◆ **Data for processing**
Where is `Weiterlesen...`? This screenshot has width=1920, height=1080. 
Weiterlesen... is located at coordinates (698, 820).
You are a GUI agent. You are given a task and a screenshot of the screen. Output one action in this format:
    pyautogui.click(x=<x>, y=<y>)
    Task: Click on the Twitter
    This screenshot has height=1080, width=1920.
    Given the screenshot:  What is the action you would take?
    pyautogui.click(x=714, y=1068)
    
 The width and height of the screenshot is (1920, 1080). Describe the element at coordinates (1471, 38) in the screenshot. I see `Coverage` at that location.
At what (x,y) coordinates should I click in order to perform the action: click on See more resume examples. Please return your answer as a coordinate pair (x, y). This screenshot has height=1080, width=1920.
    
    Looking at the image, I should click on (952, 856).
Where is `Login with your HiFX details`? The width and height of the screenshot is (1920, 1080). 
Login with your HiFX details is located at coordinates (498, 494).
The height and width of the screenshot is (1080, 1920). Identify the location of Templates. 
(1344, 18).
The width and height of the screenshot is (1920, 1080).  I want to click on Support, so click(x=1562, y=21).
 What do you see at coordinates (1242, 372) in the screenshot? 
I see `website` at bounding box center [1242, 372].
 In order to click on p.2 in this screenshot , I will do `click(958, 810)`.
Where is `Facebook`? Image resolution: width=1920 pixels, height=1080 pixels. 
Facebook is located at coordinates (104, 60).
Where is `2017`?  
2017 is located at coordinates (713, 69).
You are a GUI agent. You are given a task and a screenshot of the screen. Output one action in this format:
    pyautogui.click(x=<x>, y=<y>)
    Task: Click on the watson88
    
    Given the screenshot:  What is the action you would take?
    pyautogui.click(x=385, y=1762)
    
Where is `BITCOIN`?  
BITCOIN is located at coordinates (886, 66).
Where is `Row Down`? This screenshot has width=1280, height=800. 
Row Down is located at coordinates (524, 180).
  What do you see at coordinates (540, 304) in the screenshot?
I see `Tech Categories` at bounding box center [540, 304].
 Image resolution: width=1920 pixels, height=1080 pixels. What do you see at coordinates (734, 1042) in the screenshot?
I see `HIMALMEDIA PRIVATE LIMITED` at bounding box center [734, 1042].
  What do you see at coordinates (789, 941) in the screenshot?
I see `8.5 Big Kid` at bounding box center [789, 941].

◆ **What is needed**
Copy out the entries above without any changes, from the first line through the line containing "(1344, 18).", including that line.

◆ **Written answer**
Where is `Weiterlesen...`? This screenshot has width=1920, height=1080. 
Weiterlesen... is located at coordinates (698, 820).
You are a GUI agent. You are given a task and a screenshot of the screen. Output one action in this format:
    pyautogui.click(x=<x>, y=<y>)
    Task: Click on the Twitter
    This screenshot has height=1080, width=1920.
    Given the screenshot:  What is the action you would take?
    pyautogui.click(x=714, y=1068)
    
 The width and height of the screenshot is (1920, 1080). Describe the element at coordinates (1471, 38) in the screenshot. I see `Coverage` at that location.
At what (x,y) coordinates should I click in order to perform the action: click on See more resume examples. Please return your answer as a coordinate pair (x, y). This screenshot has height=1080, width=1920.
    
    Looking at the image, I should click on (952, 856).
Where is `Login with your HiFX details`? The width and height of the screenshot is (1920, 1080). 
Login with your HiFX details is located at coordinates (498, 494).
The height and width of the screenshot is (1080, 1920). Identify the location of Templates. 
(1344, 18).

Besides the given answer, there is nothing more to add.